Playbill, which publishes the programmes for all Broadway shows, and whose web site is the definitive American theatre news and information source, has launched a sibling web site: PlaybillArts. Part of the Classic Arts division of the company, which publishes programmes for the Lincoln Center in New York and the Kennedy Center in Washington, it features news, reviews, listings and background articles about classical music, opera, dance and jazz, in America and world wide. Both Playbill sites can be found via links from the New York section of TheatreNet.

Enid Blyton's most famous character will undertake his first ever UK wide arena tour, in Noddy Live!, opening at Wembley Arena on 27th December. The show features all the regular characters (except the gollywogs), songs, special effects and the famous red and yellow car. It is produced by Milkshake! and DC Entertainment.

Musical Chairs: Actor and director Samuel West is to succeed Michael Grandage as artistic director of Sheffield Theatres - the Crucible, Studio and Lyceum - from next June, where he is already scheduled to direct Terry Johnson's Insignificance in February. David Farr, joint artistic director of the Bristol Old Vic with Simon Reade, is to succeed Neil Bartlett as artistic director of the Lyric Theatre in Hammersmith, also in June. Reade will then assume solo control at Bristol.

A major survey of West End audiences, carried out for the Society Of London Theatre by MORI, presents a generally favourable opinion of London's theatreland, with 91% rating the performance they attended as either very or fairly good, and 80% saying that it was either very or fairly good value for money. The main reservations were about transport, with 22% saying that public transport ending early in the evening put them off visiting, and the provision and condition of theatre bar and toilet facilities. The survey reiterated findings from previous reports that the domestic audience accounts for 73% of attendees, half of whom are from greater London, with Americans making up 45% of overseas visitors. The report, which includes detailed figures on satisfaction and audience profile, plus findings on booking, marketing, media and expenditure, can be purchased from the SOLT web site via the link opposite.

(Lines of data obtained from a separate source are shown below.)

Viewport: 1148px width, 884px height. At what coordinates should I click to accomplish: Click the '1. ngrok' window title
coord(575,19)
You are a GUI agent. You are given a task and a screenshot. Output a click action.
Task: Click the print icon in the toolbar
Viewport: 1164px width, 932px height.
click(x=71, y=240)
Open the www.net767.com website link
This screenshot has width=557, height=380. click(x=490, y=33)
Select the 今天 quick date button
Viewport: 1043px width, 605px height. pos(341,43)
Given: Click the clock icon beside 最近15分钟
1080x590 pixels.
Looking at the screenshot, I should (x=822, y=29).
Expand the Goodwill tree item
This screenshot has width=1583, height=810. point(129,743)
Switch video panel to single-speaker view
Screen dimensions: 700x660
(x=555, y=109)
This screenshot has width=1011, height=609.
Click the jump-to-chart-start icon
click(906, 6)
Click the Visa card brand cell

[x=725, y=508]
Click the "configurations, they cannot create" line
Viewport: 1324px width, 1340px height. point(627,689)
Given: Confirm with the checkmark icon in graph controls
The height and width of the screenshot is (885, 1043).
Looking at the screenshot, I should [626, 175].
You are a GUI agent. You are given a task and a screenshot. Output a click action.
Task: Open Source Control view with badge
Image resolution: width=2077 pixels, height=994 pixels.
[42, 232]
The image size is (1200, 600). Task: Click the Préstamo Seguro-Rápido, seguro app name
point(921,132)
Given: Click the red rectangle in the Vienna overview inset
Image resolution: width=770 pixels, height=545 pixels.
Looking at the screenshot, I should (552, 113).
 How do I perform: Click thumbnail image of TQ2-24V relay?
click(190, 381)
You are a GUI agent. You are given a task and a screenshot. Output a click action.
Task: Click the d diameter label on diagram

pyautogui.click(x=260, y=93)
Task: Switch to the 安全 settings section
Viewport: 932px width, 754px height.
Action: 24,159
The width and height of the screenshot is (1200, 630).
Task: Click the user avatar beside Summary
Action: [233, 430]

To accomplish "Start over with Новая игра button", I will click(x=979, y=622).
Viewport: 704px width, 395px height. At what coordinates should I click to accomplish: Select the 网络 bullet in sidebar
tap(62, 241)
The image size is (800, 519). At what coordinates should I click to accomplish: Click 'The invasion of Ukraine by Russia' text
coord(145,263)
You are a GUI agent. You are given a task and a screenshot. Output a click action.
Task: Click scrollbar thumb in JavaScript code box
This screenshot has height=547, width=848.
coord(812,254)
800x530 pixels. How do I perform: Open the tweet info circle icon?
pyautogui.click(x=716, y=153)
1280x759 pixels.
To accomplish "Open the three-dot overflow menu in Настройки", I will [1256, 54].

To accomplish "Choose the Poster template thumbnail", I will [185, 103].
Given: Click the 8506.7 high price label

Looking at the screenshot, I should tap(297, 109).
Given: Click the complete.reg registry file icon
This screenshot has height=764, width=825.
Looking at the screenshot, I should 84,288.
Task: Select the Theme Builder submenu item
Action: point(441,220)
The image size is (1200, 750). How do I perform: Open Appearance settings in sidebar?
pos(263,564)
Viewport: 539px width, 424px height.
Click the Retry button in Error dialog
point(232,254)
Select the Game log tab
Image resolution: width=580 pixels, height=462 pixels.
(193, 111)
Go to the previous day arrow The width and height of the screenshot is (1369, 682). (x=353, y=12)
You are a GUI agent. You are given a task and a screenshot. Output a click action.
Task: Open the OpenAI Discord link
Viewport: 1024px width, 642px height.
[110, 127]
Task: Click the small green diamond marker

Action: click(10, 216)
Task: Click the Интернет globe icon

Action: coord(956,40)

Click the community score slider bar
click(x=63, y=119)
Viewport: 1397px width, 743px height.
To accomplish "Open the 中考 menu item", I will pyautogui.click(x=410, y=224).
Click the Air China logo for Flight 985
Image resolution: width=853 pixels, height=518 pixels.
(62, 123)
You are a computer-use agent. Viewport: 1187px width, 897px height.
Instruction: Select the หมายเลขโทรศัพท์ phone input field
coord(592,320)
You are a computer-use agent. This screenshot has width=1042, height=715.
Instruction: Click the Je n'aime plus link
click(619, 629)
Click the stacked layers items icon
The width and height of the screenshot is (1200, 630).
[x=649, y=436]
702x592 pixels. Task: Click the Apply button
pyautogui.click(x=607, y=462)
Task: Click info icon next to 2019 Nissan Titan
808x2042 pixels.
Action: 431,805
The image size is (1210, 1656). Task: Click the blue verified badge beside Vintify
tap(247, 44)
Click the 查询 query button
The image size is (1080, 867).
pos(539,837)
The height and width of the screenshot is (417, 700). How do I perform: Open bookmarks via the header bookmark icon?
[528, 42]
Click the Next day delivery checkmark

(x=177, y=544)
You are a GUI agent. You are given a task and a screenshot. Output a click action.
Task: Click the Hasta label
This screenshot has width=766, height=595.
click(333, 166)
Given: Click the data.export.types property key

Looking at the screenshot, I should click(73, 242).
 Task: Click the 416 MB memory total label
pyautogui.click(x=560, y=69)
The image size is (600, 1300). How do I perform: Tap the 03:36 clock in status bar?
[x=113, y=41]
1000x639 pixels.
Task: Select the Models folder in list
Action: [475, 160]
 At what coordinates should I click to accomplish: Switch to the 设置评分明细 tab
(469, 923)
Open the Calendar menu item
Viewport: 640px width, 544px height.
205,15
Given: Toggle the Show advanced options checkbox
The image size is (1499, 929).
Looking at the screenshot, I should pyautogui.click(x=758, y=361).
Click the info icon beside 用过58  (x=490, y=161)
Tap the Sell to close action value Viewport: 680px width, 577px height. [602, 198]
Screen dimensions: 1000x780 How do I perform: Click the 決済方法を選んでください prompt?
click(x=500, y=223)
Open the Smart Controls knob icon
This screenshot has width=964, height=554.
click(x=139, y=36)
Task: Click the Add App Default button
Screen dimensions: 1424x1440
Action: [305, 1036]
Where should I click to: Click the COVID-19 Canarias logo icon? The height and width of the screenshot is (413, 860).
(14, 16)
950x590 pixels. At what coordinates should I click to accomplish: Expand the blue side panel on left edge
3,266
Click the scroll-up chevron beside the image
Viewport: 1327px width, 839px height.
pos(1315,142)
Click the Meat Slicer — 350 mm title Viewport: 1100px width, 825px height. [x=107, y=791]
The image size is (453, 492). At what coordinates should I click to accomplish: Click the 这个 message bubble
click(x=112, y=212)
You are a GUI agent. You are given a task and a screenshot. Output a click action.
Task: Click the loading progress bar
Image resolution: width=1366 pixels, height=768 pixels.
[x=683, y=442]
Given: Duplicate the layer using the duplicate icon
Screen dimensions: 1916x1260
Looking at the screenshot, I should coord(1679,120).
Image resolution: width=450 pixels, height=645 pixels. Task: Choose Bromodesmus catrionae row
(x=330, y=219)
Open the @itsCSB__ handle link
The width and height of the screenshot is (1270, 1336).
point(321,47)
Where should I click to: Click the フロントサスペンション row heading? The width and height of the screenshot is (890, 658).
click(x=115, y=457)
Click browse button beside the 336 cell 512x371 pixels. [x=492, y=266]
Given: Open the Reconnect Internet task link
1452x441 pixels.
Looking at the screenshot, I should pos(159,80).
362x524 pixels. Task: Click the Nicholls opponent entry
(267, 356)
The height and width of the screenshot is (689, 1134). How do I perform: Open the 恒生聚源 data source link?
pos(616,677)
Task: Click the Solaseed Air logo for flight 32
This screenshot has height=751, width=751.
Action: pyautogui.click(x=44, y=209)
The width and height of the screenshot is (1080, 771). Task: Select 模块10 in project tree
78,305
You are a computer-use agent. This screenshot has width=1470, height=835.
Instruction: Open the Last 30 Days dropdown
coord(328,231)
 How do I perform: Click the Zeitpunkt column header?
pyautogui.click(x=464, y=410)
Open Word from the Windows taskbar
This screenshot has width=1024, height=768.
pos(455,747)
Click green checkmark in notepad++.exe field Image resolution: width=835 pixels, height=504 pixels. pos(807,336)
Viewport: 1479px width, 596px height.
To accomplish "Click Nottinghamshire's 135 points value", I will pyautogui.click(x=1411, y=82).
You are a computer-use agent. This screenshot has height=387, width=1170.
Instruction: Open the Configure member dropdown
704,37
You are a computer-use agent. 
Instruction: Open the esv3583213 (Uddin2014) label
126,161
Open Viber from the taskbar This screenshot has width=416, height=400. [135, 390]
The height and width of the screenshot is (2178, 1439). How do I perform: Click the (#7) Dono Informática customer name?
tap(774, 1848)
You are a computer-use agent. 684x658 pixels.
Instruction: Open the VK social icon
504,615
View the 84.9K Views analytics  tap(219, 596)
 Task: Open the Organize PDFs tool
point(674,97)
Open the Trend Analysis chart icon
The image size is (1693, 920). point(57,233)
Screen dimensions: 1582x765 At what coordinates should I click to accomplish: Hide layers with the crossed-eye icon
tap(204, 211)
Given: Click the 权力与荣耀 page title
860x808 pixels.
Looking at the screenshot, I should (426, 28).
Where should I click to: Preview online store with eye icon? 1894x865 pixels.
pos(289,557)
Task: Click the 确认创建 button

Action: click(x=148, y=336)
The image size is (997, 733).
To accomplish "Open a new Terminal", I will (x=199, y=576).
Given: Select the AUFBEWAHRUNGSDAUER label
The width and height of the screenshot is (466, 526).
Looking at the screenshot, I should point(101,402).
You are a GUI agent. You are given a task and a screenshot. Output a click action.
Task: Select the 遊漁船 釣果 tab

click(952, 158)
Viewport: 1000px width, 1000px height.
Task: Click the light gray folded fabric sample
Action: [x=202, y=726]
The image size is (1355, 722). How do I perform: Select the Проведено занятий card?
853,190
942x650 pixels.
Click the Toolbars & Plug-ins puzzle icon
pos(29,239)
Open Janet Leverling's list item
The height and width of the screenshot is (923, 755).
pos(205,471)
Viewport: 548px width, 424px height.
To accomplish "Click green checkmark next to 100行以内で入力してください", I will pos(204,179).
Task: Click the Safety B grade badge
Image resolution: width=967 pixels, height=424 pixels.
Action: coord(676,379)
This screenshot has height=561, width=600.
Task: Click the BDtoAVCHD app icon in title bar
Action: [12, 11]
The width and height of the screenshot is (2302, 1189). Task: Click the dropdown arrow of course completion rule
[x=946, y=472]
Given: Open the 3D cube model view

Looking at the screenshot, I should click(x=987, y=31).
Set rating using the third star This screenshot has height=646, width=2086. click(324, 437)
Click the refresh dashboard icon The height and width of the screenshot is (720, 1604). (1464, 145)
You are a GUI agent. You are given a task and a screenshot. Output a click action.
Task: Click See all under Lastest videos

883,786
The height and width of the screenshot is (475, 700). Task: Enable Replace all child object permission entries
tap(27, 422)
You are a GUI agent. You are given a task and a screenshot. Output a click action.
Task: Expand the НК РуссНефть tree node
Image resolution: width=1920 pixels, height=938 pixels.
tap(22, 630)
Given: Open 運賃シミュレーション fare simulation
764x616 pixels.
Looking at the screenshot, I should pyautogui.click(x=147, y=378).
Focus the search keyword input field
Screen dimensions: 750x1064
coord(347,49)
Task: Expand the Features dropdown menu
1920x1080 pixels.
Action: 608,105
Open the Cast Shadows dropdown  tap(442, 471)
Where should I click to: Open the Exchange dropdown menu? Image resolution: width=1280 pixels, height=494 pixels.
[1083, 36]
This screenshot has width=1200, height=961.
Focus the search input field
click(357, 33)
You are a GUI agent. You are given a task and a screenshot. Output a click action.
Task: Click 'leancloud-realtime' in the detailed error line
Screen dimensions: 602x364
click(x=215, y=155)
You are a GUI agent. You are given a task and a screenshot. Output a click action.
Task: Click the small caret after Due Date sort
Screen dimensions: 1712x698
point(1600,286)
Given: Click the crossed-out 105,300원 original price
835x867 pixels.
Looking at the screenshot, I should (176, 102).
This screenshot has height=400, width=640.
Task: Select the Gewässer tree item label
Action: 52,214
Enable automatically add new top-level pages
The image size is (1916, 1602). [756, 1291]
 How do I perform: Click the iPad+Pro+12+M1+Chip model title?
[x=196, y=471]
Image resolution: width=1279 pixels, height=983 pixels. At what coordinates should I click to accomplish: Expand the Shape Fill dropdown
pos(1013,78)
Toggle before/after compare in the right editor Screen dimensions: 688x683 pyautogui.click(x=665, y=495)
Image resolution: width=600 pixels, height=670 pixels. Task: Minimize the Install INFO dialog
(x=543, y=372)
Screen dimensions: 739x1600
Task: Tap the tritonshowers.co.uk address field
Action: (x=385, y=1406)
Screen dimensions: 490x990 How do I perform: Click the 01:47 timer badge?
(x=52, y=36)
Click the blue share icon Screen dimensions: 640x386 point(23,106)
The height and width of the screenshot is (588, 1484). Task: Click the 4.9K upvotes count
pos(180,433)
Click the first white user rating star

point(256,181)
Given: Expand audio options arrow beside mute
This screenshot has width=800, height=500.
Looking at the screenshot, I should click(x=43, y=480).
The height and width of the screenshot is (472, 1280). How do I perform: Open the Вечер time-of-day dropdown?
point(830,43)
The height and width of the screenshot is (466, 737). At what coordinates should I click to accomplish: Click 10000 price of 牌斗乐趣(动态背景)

The Rumour Machine says: that the Crucible Theatre Sheffield production of Friedrich Schiller's Don Carlos, with Derek Jacobi, Richard Coyle, Claire Price and Una Stubbs, directed by Michael Grandage, will make a swift transfer to the West End; and that having successfully moved Little Britain from radio to television, David Walliams and Matt Lucas will now create a stage version, which will premiere at next year's Edinburgh Festival. The Rumour Machine grinds on.